L'intégration de l'EDI dans toutes les politiques d'entreprise est cruciale pour un environnement de travail inclusif, prenant en compte les différences culturelles et linguistiques, pour améliorer la communication et la compréhension entre les employées et employés.
18 février 2025
Précillya Godbout Hébert, CRHA

Au cours des dernières années, nous avons dû adapter nos politiques de gestion de l’équité, de la diversité et de l’inclusion (EDI) au sein de nos entreprises pour répondre à la diversité de notre main-d’œuvre. Mais qu'en est-il de l'intégration de l'EDI dans nos autres politiques d’entreprise? Sommes-nous réellement inclusifs dans toutes nos politiques? Est-ce que toutes les personnes à notre emploi peuvent les comprendre? Comment présentons-nous nos politiques à nos collègues dont les codes culturels diffèrent des nôtres? Nous avons consacré du temps à la rédaction de nos politiques, mais est-ce que notre présentation de celles-ci est véritablement inclusive?

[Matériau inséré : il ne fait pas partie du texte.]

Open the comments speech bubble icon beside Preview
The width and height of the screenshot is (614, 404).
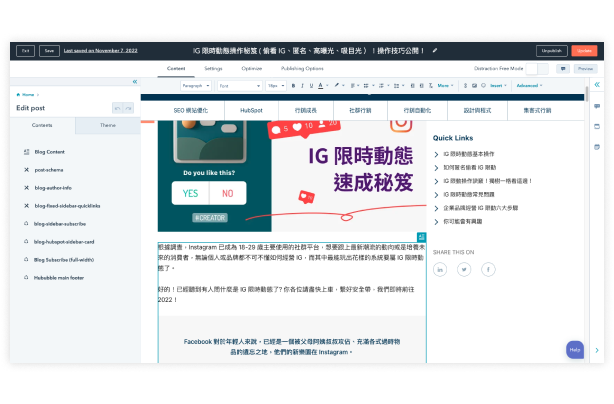(x=563, y=69)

L’augmentation de la diversité de la main-d'œuvre au sein des entreprises amène un défi de management interculturel sur le plan du développement des politiques générales dans les milieux de travail. Plusieurs employeurs ont bâti des programmes ou des politiques EDI, mais qu’en est-il des autres politiques internes? Lors de la mise en place de politiques dans les milieux accueillant des travailleuses et travailleurs étrangers, les différences culturelles doivent être prises en compte dans la rédaction et la présentation de celles-ci. En tant que professionnelles et professionnels des ressources humaines, nous devons adopter une nouvelle perspective et comprendre les codes culturels de la diversité visible et non visible, tels que l’origine culturelle, l’origine nationale, les expériences de vie, ainsi que les lois et coutumes des pays d’origine, afin de clarifier les politiques existantes et les concepts de celles-ci. La reconnaissance et la valorisation de la diversité visible et non visible sont essentielles pour créer des espaces où chaque personne se sent comprise et incluse.

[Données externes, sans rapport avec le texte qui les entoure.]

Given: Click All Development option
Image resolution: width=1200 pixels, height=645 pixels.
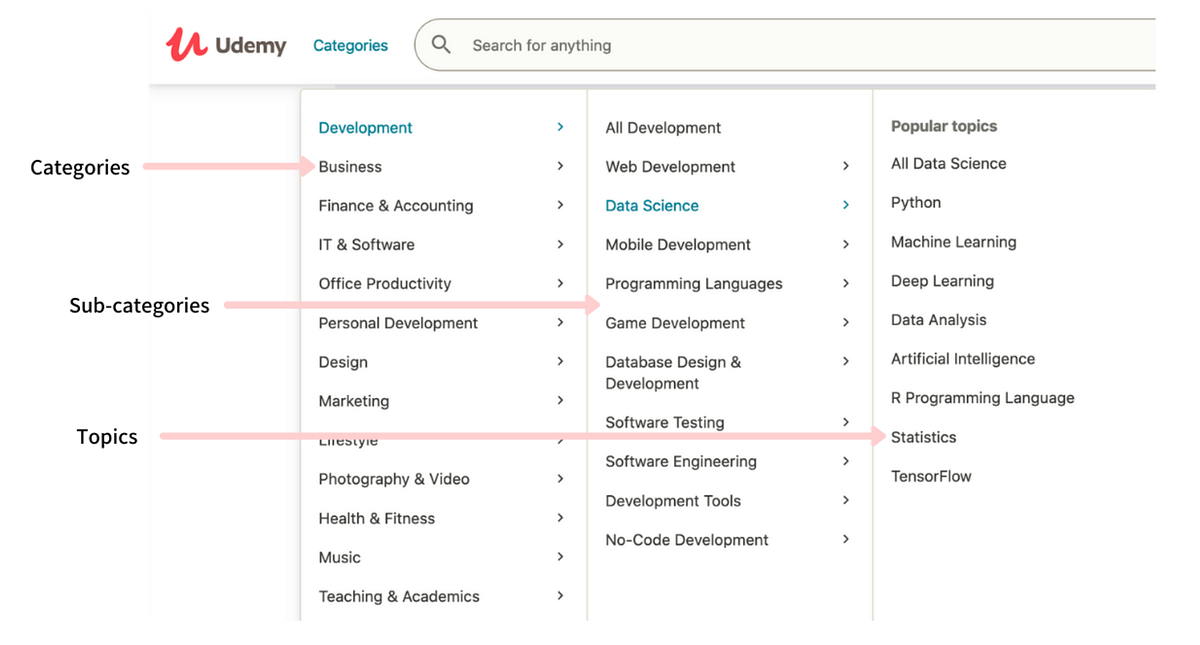Looking at the screenshot, I should click(662, 127).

Nous devons nous assurer d’une interculturalité de nos politiques afin de favoriser la communication et les relations entre les différentes cultures collaborant au sein du même milieu.

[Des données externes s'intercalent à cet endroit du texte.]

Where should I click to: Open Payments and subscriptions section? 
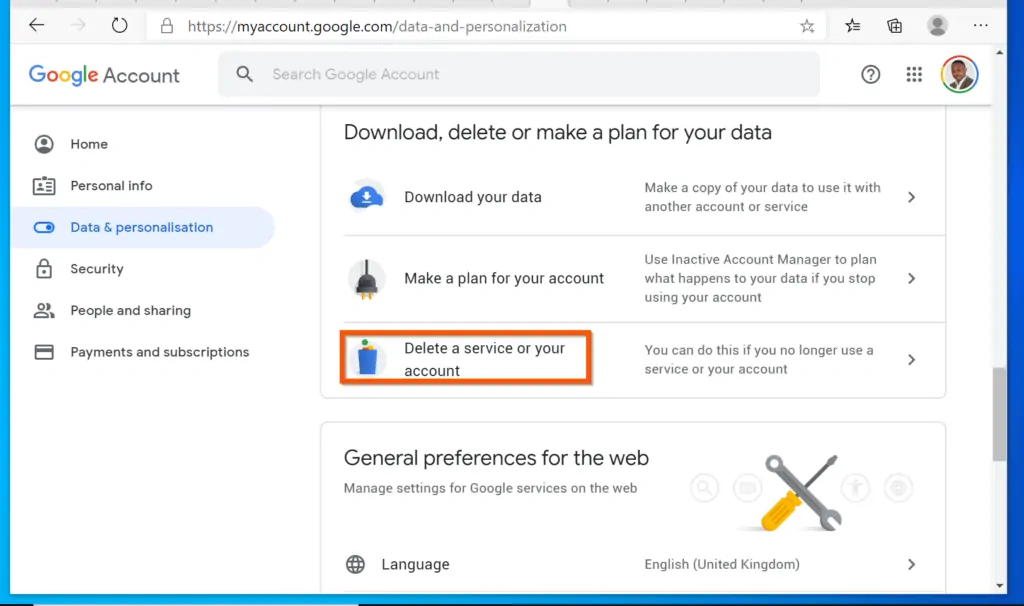tap(159, 352)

Par exemple, au début de ma carrière, j'avais établi une politique, considérée claire, concernant la procédure de déclaration d'accidents et d'incidents en milieu de travail. Pendant un certain temps, aucune déclaration d'accident n'a été produite, bien que j'aie entendu dire que des travailleuses et travailleurs étrangers se blessaient. J'ai donc représenté cette politique, révisée par notre équipe, mais cela n'a pas modifié la tendance. Un jour, un travailleur étranger m'a expliqué que, dans leur pays, déclarer un accident pouvait entraîner une perte d'emploi et qu'ils n'avaient généralement aucune protection légale. Voilà le code culturel manquant à l'adaptation de cette politique. J'ai donc effectué une nouvelle présentation adaptée de la politique de déclaration d'accident, incluant une section sur la CNESST et les protections légales des travailleurs au Québec en cas d'accident. J’ai également élaboré sur les concepts de base en m’adaptant selon le degré de connaissance de ces concepts ici au Québec. Depuis, les travailleurs n’hésitent plus à déclarer tout accident ou incident.

Ces différences culturelles affectent également d'autres politiques, comme la politique de harcèlement en milieu de travail. Les travailleuses et travailleurs étrangers embauchés par notre entreprise ont culturellement le réflexe de toucher le dos ou l'épaule lors des communications verbales avec leurs superviseurs et leurs pairs, ou de faire plusieurs accolades. Certaines personnes estimaient que ces gestes n'étaient pas appropriés. Nous avons donc présenté de nouveau notre politique de harcèlement, en expliquant cette fois-ci les différences culturelles et en définissant les gestes et les limites à respecter selon nos coutumes et notre politique interne. Bien que ces gestes soient perçus comme des signes d'amitié dans leur culture, il était important de clarifier les attentes.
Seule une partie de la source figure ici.